Known as Ohio Valley Cost of Freedom Exhibit, there will be displays commemorating every war/ conflict in which the United States has been involved. A Dog Tag memorial to servicemen and women who lost their lives in the Global War on Terror will be included, as will be a display of weaponry, historical documents and other memorabilia representing every war/conflict and homeland disaster through United States history. Among other exhibits will be patrol boats and LVT landing crafts from World War II and Vietnam. The boats and landing craft will be at Riverfront Park.
The Wall itself will be located on Jefferson Avenue, 8th to 10th Streets, in front of the former West Virginia Penitentiary, while other displays will be along Eighth Street from Jefferson to the North Wagon Gate entrance to the former prison. There will also be displays at The Training Center within the walls of the former penitentiary.

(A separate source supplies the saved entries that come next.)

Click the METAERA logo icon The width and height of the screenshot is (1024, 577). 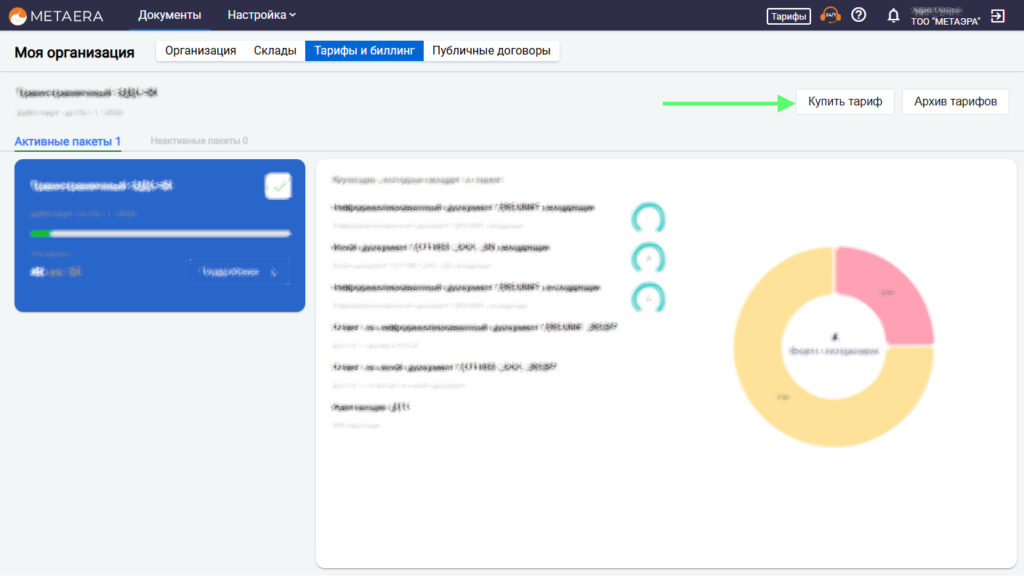(x=18, y=15)
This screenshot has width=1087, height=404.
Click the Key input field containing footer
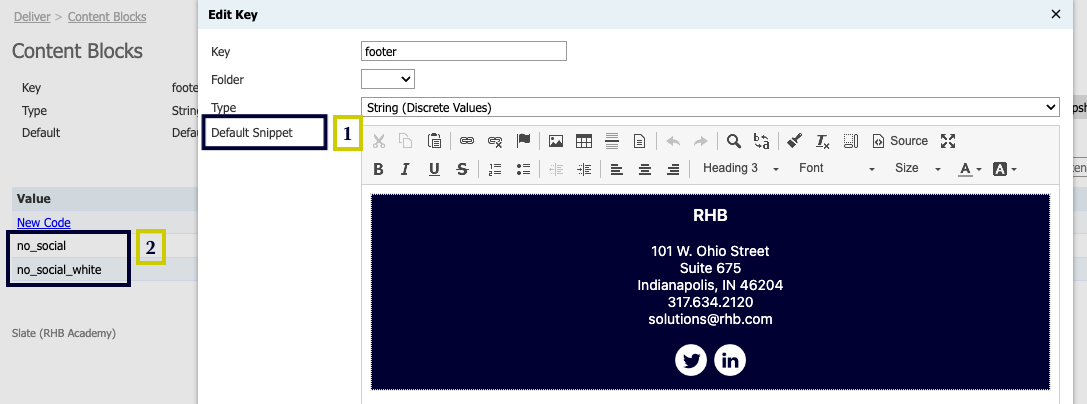click(x=463, y=51)
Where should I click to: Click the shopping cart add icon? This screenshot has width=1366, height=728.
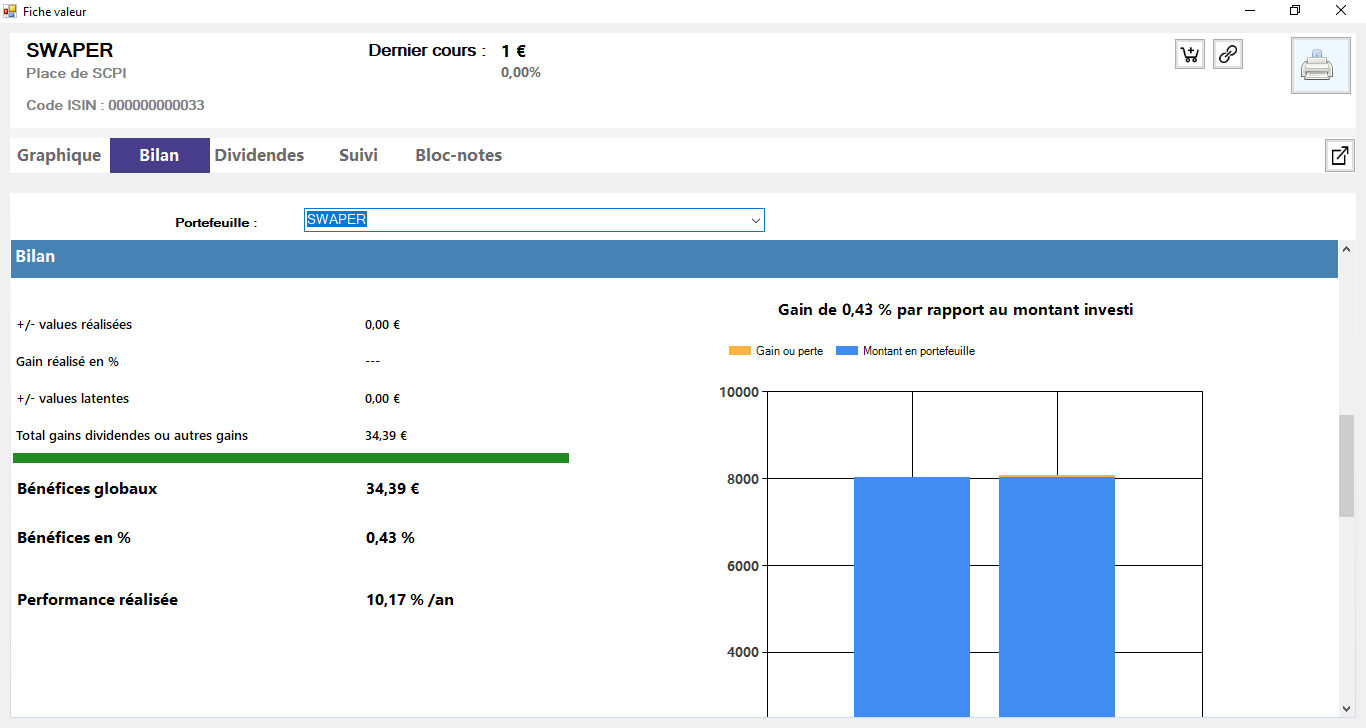(x=1190, y=54)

The Strand Theatre will be a part of the event, showing "Legacy of Honor," a locally produced docu-drama, to commemorate the event. There will be showings on the hour and half hour from 9 a.m. until 5 p.m. Thursday through Saturday. "Legacy of Honor" is a 10-minute production that will be shown free of charge.
Also, the Strand will be holding a book sale and signing of "Marshall County Patriots and Heroes" at 6 p.m. Gary L. Rider has put together two books with biographies and photographs of Marshall Countains who have served in the military.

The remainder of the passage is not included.